The campus’ separate film degree plans – digital filmmaking and film studies – could lead to confusion for students about which program is best for them.

Digital filmmaking, a communication degree, and film studies, a visual and performing arts degree, both fall under the College of Letters, Arts and Sciences.

Film studies is a theory, history and national cinema-based program, while, according to Professor David Nelson, chair of the communication department, digital filmmaking is “really production-oriented study.”

“We still study films and learn about different genres and that kind of thing, but the students in our classes make films,” said Nelson.

“So we have classes like introduction to film and video; they’re [students] out shooting film, digital film, coming back and editing it. Ours is a very hands-on program about making films,” he said.

“Film studies is just about the study of film,” Nelson added. “There is some confusion having two departments that deal with film.”

Nelson indicated students interested in film have been sent between departments due to that confusion.

“Both programs have tried to help students,” he said. “I don’t know if it’s working or not, but there have been times when the film studies faculty has said, ‘If that’s what you want to do, make films, you really should go into the communication department.'”

Senior Matthew Alvarado was a business major for two years before learning the campus had a film department.

“I know some students who joined the film studies department thinking they were going to make films, so they really should have joined the COMM department,” said Alvarado, adding he thinks some students are confused about the different focuses between programs.

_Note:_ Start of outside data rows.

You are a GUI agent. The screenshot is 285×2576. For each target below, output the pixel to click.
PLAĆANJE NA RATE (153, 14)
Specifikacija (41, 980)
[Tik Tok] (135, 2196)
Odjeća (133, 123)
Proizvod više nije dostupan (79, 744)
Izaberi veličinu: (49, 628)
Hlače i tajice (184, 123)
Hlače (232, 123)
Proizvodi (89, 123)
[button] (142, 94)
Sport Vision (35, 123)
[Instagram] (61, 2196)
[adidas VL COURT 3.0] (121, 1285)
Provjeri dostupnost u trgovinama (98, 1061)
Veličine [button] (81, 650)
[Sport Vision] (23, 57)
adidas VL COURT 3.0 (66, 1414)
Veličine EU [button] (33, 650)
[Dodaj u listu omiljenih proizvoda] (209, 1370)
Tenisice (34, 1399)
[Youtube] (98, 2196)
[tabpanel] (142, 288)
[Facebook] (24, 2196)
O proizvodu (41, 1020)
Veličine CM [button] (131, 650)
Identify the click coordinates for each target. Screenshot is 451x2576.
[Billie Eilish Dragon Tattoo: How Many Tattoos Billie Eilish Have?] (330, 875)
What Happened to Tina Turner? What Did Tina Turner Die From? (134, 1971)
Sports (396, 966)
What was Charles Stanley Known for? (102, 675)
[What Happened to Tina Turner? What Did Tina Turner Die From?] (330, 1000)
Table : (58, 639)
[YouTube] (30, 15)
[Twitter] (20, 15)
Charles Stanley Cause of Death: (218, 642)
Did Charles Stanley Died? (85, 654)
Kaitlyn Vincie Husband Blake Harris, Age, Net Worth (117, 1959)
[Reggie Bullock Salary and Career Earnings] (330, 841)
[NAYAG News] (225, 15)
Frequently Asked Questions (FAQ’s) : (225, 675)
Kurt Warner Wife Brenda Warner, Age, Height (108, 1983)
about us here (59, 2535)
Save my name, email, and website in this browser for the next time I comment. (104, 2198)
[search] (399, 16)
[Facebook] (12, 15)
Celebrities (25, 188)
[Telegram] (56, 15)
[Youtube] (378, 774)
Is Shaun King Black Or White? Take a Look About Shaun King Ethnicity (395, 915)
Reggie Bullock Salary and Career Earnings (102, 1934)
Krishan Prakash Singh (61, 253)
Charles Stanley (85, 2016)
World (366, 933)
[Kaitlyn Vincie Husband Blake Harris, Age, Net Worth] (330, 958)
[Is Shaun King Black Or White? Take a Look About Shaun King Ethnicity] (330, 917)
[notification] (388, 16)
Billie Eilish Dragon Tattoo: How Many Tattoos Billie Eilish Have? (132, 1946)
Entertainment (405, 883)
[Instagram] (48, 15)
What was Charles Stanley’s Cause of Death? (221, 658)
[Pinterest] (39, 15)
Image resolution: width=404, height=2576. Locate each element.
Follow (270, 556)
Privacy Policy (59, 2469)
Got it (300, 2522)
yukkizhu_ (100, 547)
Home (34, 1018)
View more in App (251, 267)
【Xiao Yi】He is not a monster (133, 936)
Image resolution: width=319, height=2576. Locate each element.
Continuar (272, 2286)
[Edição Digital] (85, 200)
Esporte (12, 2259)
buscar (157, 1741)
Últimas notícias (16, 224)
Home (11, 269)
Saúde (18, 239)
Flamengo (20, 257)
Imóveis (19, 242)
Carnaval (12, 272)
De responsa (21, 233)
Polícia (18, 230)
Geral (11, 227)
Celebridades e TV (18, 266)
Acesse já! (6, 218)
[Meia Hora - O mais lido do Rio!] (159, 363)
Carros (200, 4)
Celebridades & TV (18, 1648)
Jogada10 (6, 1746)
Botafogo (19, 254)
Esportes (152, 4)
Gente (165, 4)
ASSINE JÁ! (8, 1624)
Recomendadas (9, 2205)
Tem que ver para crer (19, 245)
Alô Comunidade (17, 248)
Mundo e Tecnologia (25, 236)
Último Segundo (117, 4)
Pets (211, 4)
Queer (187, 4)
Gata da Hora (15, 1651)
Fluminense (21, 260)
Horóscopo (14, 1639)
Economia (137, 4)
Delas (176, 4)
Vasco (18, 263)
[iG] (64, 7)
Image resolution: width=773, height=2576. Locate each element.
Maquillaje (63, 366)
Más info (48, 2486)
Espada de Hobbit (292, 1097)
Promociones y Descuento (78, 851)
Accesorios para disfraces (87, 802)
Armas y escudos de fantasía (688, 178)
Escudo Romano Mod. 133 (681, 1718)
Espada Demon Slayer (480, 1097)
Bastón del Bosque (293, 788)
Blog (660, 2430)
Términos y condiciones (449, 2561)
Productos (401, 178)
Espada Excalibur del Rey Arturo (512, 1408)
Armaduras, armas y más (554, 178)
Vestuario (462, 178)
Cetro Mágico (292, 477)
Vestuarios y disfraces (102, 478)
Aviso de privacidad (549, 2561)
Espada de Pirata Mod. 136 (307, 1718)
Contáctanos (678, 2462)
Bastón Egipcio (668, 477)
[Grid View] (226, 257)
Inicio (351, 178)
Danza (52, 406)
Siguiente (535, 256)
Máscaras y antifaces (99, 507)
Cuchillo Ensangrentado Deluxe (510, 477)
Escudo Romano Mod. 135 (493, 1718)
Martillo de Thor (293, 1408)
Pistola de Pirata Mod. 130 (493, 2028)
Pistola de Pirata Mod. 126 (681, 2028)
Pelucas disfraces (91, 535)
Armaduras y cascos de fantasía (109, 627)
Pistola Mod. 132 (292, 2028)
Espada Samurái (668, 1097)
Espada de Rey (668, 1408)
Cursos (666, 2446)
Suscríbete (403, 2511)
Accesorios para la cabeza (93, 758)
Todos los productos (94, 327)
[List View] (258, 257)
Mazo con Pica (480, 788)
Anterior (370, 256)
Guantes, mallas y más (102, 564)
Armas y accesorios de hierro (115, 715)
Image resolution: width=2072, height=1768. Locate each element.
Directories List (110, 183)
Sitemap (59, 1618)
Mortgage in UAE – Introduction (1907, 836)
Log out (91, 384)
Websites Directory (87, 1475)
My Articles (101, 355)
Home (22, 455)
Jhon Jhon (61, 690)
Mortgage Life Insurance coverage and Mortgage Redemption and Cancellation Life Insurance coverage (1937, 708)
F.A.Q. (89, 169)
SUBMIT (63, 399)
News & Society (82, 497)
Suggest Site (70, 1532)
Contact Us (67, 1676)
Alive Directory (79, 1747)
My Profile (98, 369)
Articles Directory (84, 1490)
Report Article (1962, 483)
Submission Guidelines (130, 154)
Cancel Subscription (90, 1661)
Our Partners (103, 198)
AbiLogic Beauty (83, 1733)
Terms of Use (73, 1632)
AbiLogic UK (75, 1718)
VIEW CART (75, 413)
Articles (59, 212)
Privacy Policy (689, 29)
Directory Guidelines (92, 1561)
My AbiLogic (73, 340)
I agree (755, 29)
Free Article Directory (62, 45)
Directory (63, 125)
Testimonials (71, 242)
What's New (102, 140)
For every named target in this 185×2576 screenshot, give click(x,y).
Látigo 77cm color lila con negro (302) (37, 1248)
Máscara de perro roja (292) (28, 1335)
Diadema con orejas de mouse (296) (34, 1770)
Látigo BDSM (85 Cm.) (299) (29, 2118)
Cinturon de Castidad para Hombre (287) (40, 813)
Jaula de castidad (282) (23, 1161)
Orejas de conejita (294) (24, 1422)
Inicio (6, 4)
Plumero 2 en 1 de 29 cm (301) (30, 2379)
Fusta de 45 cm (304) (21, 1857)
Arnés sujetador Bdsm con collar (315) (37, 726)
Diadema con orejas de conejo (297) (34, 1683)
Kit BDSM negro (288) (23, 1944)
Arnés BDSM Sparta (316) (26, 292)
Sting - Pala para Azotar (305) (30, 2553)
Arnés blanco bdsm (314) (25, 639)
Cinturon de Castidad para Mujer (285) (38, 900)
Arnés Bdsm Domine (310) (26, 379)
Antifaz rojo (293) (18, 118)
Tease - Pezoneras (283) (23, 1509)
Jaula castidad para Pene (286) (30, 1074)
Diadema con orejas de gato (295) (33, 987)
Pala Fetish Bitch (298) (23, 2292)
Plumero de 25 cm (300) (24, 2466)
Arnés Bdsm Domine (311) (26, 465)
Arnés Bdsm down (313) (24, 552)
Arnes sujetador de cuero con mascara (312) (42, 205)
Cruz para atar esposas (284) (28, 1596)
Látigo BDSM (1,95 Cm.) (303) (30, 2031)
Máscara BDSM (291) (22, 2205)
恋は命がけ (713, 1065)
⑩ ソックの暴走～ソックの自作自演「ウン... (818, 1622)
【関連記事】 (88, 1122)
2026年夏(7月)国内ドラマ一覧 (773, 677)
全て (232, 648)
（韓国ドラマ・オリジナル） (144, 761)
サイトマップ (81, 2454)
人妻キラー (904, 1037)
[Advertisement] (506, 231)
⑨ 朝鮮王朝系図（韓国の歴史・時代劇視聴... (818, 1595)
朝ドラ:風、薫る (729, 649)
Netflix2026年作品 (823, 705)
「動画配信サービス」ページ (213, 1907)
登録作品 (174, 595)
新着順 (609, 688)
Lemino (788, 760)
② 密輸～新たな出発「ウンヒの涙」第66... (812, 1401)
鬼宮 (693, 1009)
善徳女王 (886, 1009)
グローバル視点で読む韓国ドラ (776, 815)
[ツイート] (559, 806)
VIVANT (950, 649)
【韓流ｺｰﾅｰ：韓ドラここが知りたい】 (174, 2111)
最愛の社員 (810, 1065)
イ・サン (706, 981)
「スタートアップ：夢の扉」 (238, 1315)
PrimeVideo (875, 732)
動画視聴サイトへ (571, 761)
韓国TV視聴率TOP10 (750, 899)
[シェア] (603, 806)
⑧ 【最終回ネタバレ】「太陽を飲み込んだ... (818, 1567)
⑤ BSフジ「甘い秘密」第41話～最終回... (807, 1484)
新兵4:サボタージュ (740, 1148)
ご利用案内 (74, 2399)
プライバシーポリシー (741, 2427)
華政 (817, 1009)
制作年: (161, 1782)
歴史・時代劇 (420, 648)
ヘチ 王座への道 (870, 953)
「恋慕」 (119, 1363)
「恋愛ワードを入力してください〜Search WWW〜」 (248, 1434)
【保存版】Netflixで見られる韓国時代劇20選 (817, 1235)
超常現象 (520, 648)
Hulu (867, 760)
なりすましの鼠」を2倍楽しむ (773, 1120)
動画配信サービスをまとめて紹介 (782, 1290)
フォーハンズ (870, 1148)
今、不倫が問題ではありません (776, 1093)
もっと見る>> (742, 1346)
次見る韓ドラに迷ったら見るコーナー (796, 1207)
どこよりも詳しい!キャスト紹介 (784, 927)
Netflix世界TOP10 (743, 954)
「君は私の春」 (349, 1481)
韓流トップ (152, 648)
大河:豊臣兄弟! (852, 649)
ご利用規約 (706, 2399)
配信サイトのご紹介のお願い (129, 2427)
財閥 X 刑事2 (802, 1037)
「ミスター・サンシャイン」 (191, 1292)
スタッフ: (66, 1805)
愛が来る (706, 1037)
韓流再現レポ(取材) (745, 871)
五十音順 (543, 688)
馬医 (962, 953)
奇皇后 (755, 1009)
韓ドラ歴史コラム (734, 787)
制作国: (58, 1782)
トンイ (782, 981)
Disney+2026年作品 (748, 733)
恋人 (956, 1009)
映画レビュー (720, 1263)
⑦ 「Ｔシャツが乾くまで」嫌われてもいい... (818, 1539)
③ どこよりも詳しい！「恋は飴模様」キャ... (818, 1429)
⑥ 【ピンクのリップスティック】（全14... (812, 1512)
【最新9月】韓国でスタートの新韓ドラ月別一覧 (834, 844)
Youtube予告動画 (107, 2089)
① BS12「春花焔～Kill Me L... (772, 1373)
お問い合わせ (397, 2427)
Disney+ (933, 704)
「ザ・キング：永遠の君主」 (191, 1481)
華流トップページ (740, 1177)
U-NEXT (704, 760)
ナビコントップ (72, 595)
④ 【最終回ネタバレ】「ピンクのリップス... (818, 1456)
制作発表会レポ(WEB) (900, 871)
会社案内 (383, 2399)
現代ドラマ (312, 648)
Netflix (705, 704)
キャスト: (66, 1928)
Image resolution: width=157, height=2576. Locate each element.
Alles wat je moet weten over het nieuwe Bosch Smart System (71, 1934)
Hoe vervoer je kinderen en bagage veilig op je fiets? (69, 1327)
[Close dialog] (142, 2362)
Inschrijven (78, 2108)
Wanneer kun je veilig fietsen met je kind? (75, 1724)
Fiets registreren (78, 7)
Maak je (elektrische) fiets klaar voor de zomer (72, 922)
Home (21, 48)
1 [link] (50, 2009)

“I know that for a long time a lot of people have wanted them to mesh as one major, one big group because it’s easier, especially for those people who want to make films,” Alvarado explained. “They want to know the theory, not just how to use a camera and film.”

Students, instead of choosing one department, have the option to double major, or major or minor in digital filmmaking and film studies.

“There are also other good subjects to minor in, depending on exactly what you want to do with filmmaking,” Nelson said.

“For instance, if you’re really interested in writing and screenwriting and even being involved in the film from the beginning from the writing standpoint, a pretty good minor is psychology.”

“As a writer, and even as a producer and a director, you really have to analyze the characters that are in this film and what is the psychology of those characters,” Nelson continued.

The separate film departments came along as a result of “timing, funding, creation of departments and programs, faculty philosophies and backgrounds … departmental approaches and pedagogical theory,” said Robert von Dassanowsky, professor and director of the film studies program.

“I think more difference and variety available to a student is a very good thing. Film studies grew from VAPA and is rooted in visual and performing arts, just as film/digital production in communication is rooted in the discipline of that field,” he said.

“The best option for a student, I think, is the program which offers them the courses and the path that serves their desire for knowledge and stimulates their creativity,” said von Dassanowsky.